In het afgelopen weekeinde werden bij drie afzonderlijke aanvallen een 29-jarige Australiër en een bewaker doodgeschoten, terwijl zeker zeven andere mensen gewond raakten. De incidenten vonden alle plaats bij de koper- en goudmijn Grasberg, die wordt geëxploiteerd door het concern Freeport.
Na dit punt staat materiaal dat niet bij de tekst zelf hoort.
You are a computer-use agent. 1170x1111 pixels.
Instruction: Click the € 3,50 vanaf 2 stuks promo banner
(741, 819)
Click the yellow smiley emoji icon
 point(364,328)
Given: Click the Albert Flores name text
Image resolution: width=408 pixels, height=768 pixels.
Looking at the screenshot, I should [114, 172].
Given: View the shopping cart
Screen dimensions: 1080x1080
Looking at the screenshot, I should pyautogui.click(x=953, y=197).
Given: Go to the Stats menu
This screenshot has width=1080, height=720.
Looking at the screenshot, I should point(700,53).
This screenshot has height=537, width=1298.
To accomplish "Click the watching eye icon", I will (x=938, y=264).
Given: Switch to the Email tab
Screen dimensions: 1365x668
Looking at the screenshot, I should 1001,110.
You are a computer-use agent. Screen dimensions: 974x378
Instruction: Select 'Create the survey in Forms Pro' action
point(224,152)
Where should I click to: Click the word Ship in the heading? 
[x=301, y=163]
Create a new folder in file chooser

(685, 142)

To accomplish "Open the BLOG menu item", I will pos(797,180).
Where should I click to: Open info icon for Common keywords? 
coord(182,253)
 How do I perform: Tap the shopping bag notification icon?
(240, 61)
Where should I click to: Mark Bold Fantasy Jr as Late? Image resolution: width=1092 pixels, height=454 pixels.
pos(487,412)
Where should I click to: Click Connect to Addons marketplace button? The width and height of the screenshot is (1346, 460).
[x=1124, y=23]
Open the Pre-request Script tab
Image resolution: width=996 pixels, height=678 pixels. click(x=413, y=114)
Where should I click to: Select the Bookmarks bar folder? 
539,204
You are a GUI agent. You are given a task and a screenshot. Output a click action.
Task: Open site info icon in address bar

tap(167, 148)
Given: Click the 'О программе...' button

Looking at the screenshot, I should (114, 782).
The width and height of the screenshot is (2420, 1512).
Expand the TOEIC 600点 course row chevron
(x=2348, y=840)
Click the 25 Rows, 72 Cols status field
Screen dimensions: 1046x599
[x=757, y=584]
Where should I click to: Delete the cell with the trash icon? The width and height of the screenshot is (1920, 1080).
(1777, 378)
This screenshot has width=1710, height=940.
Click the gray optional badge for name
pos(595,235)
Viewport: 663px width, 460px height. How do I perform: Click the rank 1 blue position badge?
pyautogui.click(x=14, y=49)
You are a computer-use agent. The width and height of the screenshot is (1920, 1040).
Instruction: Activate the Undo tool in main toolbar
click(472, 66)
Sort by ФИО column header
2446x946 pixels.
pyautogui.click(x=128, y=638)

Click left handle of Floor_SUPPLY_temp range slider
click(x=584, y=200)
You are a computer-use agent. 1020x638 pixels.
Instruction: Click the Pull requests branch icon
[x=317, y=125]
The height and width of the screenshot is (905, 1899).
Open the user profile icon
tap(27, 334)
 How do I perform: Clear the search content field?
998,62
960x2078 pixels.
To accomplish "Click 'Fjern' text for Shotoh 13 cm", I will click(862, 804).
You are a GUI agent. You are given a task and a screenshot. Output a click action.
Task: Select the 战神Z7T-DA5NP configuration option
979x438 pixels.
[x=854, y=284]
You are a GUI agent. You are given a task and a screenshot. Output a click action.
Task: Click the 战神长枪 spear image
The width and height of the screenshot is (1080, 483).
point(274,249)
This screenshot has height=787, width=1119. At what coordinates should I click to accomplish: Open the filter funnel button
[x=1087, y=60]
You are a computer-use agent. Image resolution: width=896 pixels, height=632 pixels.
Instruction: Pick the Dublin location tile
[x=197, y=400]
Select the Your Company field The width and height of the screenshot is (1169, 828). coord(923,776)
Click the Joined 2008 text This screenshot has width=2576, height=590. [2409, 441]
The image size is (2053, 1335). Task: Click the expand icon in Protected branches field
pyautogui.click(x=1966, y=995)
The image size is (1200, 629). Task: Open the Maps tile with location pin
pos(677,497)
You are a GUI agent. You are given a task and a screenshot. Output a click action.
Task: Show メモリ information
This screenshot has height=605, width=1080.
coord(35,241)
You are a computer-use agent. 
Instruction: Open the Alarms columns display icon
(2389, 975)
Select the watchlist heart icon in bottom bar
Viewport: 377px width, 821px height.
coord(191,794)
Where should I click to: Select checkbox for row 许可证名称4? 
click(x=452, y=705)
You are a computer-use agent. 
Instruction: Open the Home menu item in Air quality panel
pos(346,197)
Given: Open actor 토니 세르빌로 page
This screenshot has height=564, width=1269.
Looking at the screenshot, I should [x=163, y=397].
Het is het ergste geweld in de gedemilitariseerde zone sinds er in 2002 twee Amerikaanse leerkrachten en een Indonesische collega werden vermoord.

De Indonesische autoriteiten zeggen dat het geweld het werk is van de Beweging Vrij Papoea (OPM), maar volgens plaatselijke politiemannen zijn hulzen gevonden van munitie die standaard wordt gebruikt door het leger en de politie. De vondst zou duiden op betrokkenheid van militairen of agenten. OPM-woordvoerder en parlementslid Yorris Raweyai ontkende dat de OPM iets te maken heeft met het geweld.

De politieman werd zondag als vermist opgegeven, nadat een schietpartij was uitgebroken in de heuvels rond het Grasbergcomplex. Een politiewoordvoerder veronderstelde dat de agent bij het dekking zoeken in een ravijn was gevallen. De politie zei dat ondanks een grootschalige klopjacht geen arrestaties zijn verricht.

De OPM beschouwt Freeport als een symbool van het bewind in Jakarta. De beweging verwijt de regering dat de buitenlandse investeringen weinig of niets hebben bijgedragen aan opheffing van de armoede in de regio. Bij de mijn werken ongeveer twintigduizend arbeiders. Een meerderheidsaandeel is in handen van Freeport-McMoRan Copper & Cold Inc. uit Phoenix, Arizona.